== Work instruction ==
Rewrite the abortion text below, starting with "In 1967, the" and going on through "and reproductive rights.", with "WHO" changed to "World Health Organization".

In 1967, the WHO recognized unsafe abortion as a public health problem and by 2003 it has developed technical and policy guidelines that include a recommendation that states pass abortion laws to protect women’s health.

The UN Population Fund also said addressing the unmet need for family planning would reduce maternal mortality as well as abortion by up to 70 percent in the developing world.

There could be medical, economic, and legal reasons why abortion in allowed in many countries.

However, there remains strong opposition to abortion around the world, There are still a number of countries that have pushed back against the expansion of women’s and reproductive rights.

In the Philippines, Roman Catholic bishops are against legalizing abortion, saying it is morally wrong to take an unborn child’s life.

The Roman Catholic Church teaches that abortion is murder because life begins at the moment of conception and ends with natural death.

Pope Francis once said having an abortion was like “hiring a hit man” to eliminate a problematic person.

Since the first century, the Roman Catholic teaching about abortion “has not changed and remains unchangeable”. It considers abortion as a moral evil. The Catechism of the Catholic Church states: “Direct abortion, that is to say, abortion willed either as an end or a means, is gravely contrary to the moral law.”

== Data records ==
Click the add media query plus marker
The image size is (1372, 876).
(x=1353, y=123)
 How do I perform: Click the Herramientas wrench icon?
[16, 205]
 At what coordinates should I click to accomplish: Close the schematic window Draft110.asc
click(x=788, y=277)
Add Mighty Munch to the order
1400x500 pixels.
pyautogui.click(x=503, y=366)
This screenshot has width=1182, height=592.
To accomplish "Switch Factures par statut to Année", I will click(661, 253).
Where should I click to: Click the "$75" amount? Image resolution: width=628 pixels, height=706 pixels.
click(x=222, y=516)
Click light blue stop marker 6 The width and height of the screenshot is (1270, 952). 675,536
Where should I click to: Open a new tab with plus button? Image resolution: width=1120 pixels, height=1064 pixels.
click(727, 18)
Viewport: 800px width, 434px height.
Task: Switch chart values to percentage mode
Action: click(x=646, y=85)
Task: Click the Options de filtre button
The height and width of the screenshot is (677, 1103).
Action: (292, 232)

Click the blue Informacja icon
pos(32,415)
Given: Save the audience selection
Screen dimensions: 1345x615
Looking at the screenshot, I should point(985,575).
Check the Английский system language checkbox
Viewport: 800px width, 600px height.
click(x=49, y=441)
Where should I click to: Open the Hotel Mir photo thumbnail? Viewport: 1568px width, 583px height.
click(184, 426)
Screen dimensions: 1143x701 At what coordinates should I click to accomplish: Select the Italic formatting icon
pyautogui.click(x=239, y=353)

== Answer space ==
In 1967, the World Health Organization recognized unsafe abortion as a public health problem and by 2003 it has developed technical and policy guidelines that include a recommendation that states pass abortion laws to protect women’s health.

The UN Population Fund also said addressing the unmet need for family planning would reduce maternal mortality as well as abortion by up to 70 percent in the developing world.

There could be medical, economic, and legal reasons why abortion in allowed in many countries.

However, there remains strong opposition to abortion around the world, There are still a number of countries that have pushed back against the expansion of women’s and reproductive rights.